The former intelligence chief lays out the big picture as he sees it: “If you read the Russian security articles, concepts and documents and then read the speeches, it becomes evident that Russia has since 2000, at least, followed a clear set of goals in [its] foreign affairs and domestic policy. This in short is to restore Russia’s greatness, restore ‘historical justice’ whatever that is, reestablish spheres of influence around Russia, stop NATO expansion and rearrange the security architecture of Eurasia. Defacto, Russia has pretty much achieved all these other goals. But it hasn’t achieved its goal for NATO. Today, of course, NATO is more vital that it has been for a long time. Theoretically … the conclusion can only be that if Russia thinks that it can get away with it, it will test NATO. It will prove NATO doesn’t work — at least [Russia] would, if it could. So yes, the credible defense of NATO — of all NATO members is very important for the organization … Particularly if Russia tries that kind of ambiguous invasion, false flags or no flags or ‘green men,’ against a NATO country and if NATO doesn’t react, then that would be or could be fatal to NATO.”

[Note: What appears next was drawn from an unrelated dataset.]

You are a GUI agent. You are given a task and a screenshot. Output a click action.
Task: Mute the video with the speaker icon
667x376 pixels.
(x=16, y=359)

To put this kind of shortsightedness on the part of the West in context, Kross gives another example to show that essentially anything is possible: “In 2007 when the Georgians were writing their first papers for NATO to prepare for NATO membership, one of the documents they had to write for NATO was a threat analysis. The Georgians wrote in the threat analysis that threat number one is the military threat from Russia and NATO said, ‘No, no, you can’t do that. That is not true. You have to get real in your threat assessment.’ So the Georgians changed it and the Russians invaded a year later. No one believed that Russia would cross borders militarily. No one believed, even after Georgia, that this could happen in a Western direction. So I think it has been a wakeup call for most, the Ukraine aggression. So if you ask the question ‘could it happen?’ Yes it could. And it depends a lot on NATO countries at this point. The deterrent needs to be believable and real.”

When pressed on promises made in the past by the Obama administration — such as those regarding Syria — which were not kept, Kross says diplomatically, “Let’s say that the record is mixed. There are differences and similarities between the Syria situation and the Ukraine situation for example. But I think that sooner or later we have to admit that if Putin is not stopped, then the cost will be higher.”

As this article goes to print, armored vehicles equipment and troops are arriving in Estonia, Poland, Latvia and Lithuania from the U.S. for joint military exercises, which will last for three months. One can only hope that this will send a message to Putin that he will understand, but as the overused axiom goes, “Hope is not strategy.”

If we’ve learned anything from the actions of Vladimir Putin, it is that he fears the West. He fears a Ukraine that isn’t a buffer zone and he fears NATO. His fear is logical, but it is also shortsighted and extremely dangerous for all parties. This fear is also very telling. Putin’s aggressive actions are an attempt to show strength, though in reality he fears the West — particularly the U.S. — far more than the U.S. fears him. That is because Vladimir Putin, a one-man autocrat helming a power-vertical system attempting to control the largest country on earth, has far more to lose in a direct confrontation with the West.

It’s time we recognized that in dealing with him.

Will Cathcart is a former media advisor to the president of Georgia and former managing editor of the Charleston Mercury. Will currently works in media and business development in the Black Sea region.